健常者での抗核抗体の陽性率はどれくらいなのでしょうか。
Arthritis Rheum. 40(9): 1601, 1997(PMID: 9324014)
健常人120人に対して抗核抗体の検査が行われています。
【健常者の抗核抗体陽性率】
・陰性:68%
・陽性:32%
(40倍以上:32%、80倍以上:13%、160倍以上:5%、320倍以上:3%)
以上のように抗核抗体は健常者でも陽性になることがあるため、判断はなかなか難しいです。
そのため有意な上昇は160倍以上とされています。
しかしその所見はSLEの発症を予見するものかもしれません。
SLEの初期は抗核抗体のみ陽性になり、その後に特異抗体が検出されるようになるそうです。

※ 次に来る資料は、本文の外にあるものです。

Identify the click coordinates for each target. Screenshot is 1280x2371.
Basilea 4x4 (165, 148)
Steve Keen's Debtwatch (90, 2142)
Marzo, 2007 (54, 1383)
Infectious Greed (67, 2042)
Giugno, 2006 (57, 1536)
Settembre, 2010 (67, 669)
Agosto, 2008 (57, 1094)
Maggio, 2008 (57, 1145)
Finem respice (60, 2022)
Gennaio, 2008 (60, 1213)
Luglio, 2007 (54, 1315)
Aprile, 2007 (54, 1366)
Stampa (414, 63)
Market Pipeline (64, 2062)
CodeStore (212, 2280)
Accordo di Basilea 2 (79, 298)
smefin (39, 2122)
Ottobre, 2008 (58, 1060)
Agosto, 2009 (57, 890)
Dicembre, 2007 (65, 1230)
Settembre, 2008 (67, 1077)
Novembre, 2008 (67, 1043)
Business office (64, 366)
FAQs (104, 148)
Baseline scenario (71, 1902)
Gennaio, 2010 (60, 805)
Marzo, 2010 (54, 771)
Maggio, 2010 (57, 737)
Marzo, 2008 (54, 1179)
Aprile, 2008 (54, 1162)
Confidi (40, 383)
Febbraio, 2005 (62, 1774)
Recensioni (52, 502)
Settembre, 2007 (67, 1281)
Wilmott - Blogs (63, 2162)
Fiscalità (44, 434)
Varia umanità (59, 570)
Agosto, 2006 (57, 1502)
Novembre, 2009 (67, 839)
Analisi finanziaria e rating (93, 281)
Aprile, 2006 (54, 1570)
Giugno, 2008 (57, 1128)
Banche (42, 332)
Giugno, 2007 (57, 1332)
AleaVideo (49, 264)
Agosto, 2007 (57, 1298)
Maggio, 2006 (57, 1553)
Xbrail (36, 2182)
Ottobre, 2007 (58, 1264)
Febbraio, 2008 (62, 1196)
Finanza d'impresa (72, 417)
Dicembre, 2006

N Engl J Med. 349(16): 1526, 2003
①抗核抗体陽性(2年前)
↓
②dsDNA抗体陽性(1年前)
↓
③Sm抗体陽性(半年前)
↓
④発症
とはいえ抗核抗体の判断には悩むことが多いです。
臨床症状がない患者に抗核抗体をオーダーすることは控えたほうがいいでしょう。